想像だと怒っていると思ったのに、実際には穏やかな表情で近付いてきた。
「先程は済まなかった。追いかけては迷惑だと思い、探すつもりもなかったのだが。まさか訪問予定だった墓地に居るとは思わなかった」
ペコリと下げられた頭を前にして、俺の足は縫い付けられたように動かない。
会いたくないのなら逃げるのが正解だと判っているのに、イーシュさんが顔を上げてなお、身体は停止したままだった。
――そんな俺の事情など考慮せず、ソフィア姫がイーシュさんに話しかける。
「時間通りね、男爵。貴方に頼まれた仕事は無事に終えたわ。魔力の乱れも収まったし当面は魔物も産まれないでしょう」
「感謝致します、姫殿下。王族たる貴方に鎮魂の儀式を施され、散った部下達も報われた事でしょう。この地を今後とも守護する吾輩達にとっては栄誉でもある」
「えぇ、そう言って貰えて私も有り難いわ」
色んな遺恨がある筈なのに、二人は何事もないかのようにさらりと受け流す。
因縁を知った俺からすれば異常なことだが、両者とも平然としているのは死生観が違うという他なかった。過去を割り切りすぎて、正直ついて行けない。
「さて、と。これから私は基地に戻って、到着しているであろう南方の権力者と交渉する手筈なの。だから後の事はお願いね、男爵」
「……む。後のこととは?」
「少しクローから事情を聞いたけれど、口喧嘩をしたのでしょう。ココなら邪魔されずに仲直りできるのだから、そうしなさいな。まだ事後処理が多いのは判っているけれど、和解するのに必要な情報は与えてあるわ。なら早期解決は可能でしょう」
「なるほど。先程からクローが大人しい理由が判りました。アッカド基地の昔話でもされましたか」
「あくまでも少し触れた程度だわ。私自身、深く語れる立場ではないもの。だから貴方に頼むのよ。私では、クローの心は動かせない」
少し寂しそうに呟いて、ソフィア姫は一本道を引き返していく。
その背中にイーシュさんは静かに一礼すると、今度こそ俺の目を見て口を開いた。
「姫殿下はああ仰っていたが、クローはソレで構わないのか? 吾輩には揉めているという認識はなかったが、クローにとっては喧嘩のようなものだったのだろうか」
「…………」
そう言われたが、俺としても判断に困って沈黙してしまう。
さっきイーシュさんに取った俺の態度は、トラウマを刺激されたことに対しての八つ当たりであったようにも思うのだ。

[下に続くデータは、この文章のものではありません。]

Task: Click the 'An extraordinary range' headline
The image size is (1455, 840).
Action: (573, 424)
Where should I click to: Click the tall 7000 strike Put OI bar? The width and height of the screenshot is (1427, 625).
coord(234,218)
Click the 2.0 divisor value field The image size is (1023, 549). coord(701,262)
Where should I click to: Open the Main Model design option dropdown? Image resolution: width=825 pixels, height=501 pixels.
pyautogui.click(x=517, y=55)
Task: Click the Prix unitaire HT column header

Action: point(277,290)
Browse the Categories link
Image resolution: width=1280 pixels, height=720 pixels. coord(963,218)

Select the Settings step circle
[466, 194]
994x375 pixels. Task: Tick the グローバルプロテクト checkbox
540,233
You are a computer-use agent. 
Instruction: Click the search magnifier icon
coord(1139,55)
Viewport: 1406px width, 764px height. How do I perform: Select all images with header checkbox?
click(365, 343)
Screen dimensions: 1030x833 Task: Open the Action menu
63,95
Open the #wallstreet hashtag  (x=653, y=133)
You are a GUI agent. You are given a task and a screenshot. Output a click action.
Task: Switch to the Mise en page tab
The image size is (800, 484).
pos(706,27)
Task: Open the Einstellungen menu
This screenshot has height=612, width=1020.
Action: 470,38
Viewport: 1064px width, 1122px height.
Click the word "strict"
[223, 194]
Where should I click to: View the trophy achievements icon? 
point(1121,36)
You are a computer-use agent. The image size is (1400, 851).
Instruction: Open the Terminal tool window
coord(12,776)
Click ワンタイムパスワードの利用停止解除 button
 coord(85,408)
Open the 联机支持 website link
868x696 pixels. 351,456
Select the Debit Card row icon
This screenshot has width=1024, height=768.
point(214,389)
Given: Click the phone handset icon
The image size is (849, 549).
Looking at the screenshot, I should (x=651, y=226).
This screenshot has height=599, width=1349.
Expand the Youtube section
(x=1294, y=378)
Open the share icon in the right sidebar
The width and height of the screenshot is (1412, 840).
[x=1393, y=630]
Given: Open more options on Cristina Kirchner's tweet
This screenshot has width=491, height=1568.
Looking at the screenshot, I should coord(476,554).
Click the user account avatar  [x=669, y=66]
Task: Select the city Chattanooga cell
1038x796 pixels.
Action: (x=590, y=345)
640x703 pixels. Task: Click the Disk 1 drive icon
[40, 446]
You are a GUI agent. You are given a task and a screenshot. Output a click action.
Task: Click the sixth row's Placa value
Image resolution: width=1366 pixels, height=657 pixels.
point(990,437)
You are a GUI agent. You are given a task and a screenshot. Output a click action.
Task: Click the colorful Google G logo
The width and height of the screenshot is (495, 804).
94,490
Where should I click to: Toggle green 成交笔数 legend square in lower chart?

そう悩む俺を前にして、イーシュさんは空を仰いで何か懐かしむように語り始めた。
「まぁ、良い機会なのだろう。話し合いは必要と感じていたのだ。クローには少し、吾輩の昔話に付き合って欲しい。なに、そこまで時間は取らんさ」
まるで世間話でもするような気軽さで呟かれる。
ただ、その表情は陰が差していた。ゆえに楽しい事ではないと悟ってしまう。
「――今更ながらに告白してしまえば。吾輩はアッカド基地の指揮官であると同時に、この国における犯罪者なのだ」
森の中に吹く風と共に、聞きたくも無い言葉が耳に触れる。
犯罪者。心が乱れる不快な言葉だ。ソフィア姫から事前に言われなければ、俺は耳を塞いでそれ以上は拒絶していたかも知れない。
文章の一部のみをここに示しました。